▸ **Aim of the exercise**
Reproduce verbatim the rows starting with the line that contains "Task: Click the transport Record button" and going on through the line that contains "pos(152,87)", including both of those lines.

— begin —

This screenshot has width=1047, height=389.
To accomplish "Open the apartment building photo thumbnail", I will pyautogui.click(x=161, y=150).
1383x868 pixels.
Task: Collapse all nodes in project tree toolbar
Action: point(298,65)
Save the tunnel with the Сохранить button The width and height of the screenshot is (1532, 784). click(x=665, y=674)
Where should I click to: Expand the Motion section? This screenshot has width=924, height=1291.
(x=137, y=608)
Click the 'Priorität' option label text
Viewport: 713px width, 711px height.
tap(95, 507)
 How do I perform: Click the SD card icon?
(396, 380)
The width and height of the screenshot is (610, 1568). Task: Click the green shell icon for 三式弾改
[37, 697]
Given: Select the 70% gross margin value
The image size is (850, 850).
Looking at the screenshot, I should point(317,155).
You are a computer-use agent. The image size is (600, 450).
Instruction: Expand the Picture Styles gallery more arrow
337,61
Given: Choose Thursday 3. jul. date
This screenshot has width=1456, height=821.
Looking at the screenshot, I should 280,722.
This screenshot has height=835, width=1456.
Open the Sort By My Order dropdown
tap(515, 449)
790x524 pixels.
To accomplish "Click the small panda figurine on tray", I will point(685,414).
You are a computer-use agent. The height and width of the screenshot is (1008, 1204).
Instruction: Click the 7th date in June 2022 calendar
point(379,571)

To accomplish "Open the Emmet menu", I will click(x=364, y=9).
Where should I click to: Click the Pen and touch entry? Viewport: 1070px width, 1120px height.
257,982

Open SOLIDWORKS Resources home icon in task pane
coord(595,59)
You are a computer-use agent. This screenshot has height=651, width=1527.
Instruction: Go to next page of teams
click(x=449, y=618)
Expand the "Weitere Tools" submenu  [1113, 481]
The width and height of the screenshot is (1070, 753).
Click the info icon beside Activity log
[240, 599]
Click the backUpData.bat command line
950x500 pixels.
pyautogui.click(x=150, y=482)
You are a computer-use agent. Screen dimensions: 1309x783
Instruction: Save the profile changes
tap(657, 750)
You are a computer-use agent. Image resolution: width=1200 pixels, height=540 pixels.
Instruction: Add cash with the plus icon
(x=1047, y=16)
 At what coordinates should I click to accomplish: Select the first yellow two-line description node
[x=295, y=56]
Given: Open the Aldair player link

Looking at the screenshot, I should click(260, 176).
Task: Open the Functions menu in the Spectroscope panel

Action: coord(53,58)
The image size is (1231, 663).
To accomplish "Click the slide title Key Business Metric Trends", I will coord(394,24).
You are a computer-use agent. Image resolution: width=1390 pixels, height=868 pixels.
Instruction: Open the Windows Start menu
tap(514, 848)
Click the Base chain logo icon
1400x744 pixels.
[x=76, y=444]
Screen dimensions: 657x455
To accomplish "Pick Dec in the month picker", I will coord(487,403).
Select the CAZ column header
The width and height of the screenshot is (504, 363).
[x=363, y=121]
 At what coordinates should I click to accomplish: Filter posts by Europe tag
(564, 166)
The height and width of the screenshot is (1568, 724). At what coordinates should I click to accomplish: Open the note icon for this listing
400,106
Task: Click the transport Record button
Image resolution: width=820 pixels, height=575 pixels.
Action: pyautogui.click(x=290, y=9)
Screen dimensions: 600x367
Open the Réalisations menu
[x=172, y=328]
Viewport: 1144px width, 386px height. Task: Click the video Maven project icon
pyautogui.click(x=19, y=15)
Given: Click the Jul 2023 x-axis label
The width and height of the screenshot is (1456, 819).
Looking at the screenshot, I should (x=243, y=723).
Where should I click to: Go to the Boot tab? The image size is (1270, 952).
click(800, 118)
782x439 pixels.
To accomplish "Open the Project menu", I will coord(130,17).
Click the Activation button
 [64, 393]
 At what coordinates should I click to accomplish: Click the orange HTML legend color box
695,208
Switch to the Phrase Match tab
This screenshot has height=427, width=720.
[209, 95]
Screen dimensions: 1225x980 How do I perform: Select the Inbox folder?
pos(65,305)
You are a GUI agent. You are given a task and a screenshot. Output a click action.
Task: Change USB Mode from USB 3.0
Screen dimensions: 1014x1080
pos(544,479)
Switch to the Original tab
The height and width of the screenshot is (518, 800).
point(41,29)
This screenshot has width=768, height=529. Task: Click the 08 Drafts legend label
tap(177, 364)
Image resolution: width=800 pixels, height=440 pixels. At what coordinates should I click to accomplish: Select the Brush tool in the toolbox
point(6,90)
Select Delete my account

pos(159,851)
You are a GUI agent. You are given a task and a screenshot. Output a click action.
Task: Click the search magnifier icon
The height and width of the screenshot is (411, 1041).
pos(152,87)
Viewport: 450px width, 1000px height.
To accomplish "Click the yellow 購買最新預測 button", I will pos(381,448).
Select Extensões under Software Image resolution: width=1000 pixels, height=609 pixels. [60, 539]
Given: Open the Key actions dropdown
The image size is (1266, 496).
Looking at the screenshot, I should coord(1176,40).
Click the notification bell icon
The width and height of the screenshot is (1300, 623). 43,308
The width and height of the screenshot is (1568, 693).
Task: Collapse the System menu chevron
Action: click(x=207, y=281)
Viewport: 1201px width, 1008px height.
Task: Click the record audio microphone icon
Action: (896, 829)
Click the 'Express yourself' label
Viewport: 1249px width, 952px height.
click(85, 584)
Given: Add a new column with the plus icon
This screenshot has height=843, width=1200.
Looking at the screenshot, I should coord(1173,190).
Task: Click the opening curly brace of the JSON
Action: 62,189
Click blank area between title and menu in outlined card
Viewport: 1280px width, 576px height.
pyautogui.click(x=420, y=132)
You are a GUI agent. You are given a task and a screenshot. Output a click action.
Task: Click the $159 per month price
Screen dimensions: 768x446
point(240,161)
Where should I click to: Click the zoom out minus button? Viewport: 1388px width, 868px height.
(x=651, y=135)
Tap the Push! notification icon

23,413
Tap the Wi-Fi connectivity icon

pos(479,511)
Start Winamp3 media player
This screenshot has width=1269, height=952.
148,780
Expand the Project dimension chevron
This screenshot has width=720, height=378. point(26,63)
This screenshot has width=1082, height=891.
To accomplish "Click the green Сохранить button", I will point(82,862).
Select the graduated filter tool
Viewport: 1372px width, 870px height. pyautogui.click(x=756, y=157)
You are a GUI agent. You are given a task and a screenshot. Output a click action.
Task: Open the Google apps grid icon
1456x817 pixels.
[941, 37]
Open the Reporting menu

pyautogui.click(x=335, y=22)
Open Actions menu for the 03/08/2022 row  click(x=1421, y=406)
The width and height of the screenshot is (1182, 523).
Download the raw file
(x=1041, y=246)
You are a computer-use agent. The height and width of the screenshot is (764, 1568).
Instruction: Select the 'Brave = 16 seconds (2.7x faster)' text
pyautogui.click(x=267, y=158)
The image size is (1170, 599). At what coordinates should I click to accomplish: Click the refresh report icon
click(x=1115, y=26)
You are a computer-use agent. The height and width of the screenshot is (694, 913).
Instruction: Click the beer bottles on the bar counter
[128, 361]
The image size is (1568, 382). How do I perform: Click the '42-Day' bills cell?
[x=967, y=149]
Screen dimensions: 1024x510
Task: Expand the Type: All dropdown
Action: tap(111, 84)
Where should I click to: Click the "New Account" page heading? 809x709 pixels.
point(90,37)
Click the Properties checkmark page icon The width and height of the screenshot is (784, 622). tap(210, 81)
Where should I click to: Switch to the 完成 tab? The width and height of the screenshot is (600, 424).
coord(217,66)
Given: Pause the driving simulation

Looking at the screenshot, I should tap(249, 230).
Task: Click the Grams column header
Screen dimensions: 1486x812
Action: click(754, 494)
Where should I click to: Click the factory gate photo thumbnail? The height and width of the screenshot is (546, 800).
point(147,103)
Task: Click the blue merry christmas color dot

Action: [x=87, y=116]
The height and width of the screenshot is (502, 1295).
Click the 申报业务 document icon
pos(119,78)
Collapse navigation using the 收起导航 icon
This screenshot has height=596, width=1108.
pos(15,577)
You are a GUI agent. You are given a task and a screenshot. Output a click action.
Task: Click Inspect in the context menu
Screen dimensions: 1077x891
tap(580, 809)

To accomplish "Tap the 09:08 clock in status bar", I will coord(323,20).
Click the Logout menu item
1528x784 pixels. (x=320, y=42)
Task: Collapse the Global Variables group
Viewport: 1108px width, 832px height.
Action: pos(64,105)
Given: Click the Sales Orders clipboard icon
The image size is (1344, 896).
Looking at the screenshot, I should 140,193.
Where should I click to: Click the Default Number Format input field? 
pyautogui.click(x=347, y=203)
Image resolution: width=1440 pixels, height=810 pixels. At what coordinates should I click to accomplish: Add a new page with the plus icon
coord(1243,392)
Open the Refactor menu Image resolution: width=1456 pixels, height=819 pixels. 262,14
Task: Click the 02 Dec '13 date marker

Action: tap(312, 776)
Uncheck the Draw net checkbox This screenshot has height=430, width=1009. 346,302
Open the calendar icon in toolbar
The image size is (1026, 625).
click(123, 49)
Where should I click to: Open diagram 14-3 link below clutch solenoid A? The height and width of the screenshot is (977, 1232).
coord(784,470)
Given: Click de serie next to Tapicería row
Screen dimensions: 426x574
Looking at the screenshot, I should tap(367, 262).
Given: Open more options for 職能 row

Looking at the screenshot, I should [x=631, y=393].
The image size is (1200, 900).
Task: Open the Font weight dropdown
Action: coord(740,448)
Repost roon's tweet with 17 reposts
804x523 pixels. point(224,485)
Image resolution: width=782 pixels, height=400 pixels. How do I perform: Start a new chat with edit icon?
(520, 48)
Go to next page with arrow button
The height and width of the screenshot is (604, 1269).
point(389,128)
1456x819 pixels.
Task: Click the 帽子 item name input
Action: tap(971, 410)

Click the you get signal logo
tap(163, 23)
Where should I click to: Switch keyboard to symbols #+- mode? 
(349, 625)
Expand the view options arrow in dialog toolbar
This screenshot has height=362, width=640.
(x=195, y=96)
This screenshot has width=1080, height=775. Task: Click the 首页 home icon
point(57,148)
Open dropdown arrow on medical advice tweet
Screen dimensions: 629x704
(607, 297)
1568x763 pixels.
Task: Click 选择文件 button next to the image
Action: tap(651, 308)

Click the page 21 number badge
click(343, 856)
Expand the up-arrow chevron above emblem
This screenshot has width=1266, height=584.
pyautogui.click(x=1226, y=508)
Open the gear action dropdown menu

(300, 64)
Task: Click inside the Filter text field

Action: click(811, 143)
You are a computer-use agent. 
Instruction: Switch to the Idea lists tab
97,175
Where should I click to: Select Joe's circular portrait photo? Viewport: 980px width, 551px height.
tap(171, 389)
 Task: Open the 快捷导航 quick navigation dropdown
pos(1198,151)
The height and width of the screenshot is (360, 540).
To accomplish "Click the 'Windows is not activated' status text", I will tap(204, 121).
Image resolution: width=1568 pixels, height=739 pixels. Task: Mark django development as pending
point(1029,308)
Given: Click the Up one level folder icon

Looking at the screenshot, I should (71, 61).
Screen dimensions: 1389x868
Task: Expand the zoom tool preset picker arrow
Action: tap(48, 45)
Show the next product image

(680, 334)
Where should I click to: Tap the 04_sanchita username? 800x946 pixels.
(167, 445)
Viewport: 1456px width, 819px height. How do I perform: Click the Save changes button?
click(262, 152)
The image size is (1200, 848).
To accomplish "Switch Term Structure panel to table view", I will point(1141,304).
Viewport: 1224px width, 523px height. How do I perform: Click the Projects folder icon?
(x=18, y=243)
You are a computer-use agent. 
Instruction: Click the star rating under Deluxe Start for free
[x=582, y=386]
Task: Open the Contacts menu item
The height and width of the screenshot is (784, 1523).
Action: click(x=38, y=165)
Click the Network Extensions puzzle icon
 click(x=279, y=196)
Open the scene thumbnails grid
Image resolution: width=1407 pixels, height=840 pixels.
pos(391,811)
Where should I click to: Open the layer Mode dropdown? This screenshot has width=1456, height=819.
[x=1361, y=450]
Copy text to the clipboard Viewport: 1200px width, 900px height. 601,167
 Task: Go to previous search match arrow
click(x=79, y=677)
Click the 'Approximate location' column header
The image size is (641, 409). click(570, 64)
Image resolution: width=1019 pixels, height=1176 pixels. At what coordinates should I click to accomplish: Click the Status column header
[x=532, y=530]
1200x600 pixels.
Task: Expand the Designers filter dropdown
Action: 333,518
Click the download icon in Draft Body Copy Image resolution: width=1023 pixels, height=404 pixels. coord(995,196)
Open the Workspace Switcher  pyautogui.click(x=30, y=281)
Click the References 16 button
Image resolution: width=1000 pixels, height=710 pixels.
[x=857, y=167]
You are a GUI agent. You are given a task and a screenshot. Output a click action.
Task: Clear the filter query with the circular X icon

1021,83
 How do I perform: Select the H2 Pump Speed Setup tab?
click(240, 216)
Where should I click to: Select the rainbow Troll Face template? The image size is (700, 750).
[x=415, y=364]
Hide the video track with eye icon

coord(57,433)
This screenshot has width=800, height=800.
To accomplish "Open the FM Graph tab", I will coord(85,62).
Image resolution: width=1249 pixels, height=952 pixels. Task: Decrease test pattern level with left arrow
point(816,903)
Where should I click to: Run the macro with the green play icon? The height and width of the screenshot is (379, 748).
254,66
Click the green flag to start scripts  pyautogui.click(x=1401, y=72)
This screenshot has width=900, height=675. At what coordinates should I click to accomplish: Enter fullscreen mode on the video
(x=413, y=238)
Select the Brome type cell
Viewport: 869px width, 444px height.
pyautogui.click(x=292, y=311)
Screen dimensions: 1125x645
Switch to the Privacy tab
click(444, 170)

— end —

▸ **Solution below**
Task: Click the transport Record button
Image resolution: width=820 pixels, height=575 pixels.
Action: pyautogui.click(x=290, y=9)
Screen dimensions: 600x367
Open the Réalisations menu
[x=172, y=328]
Viewport: 1144px width, 386px height. Task: Click the video Maven project icon
pyautogui.click(x=19, y=15)
Given: Click the Jul 2023 x-axis label
The width and height of the screenshot is (1456, 819).
Looking at the screenshot, I should (x=243, y=723).
Where should I click to: Go to the Boot tab? The image size is (1270, 952).
click(800, 118)
782x439 pixels.
To accomplish "Open the Project menu", I will coord(130,17).
Click the Activation button
 [64, 393]
 At what coordinates should I click to accomplish: Click the orange HTML legend color box
695,208
Switch to the Phrase Match tab
This screenshot has height=427, width=720.
[209, 95]
Screen dimensions: 1225x980 How do I perform: Select the Inbox folder?
pos(65,305)
You are a GUI agent. You are given a task and a screenshot. Output a click action.
Task: Change USB Mode from USB 3.0
Screen dimensions: 1014x1080
pos(544,479)
Switch to the Original tab
The height and width of the screenshot is (518, 800).
point(41,29)
This screenshot has width=768, height=529. Task: Click the 08 Drafts legend label
tap(177, 364)
Image resolution: width=800 pixels, height=440 pixels. At what coordinates should I click to accomplish: Select the Brush tool in the toolbox
point(6,90)
Select Delete my account

pos(159,851)
You are a GUI agent. You are given a task and a screenshot. Output a click action.
Task: Click the search magnifier icon
The height and width of the screenshot is (411, 1041).
pos(152,87)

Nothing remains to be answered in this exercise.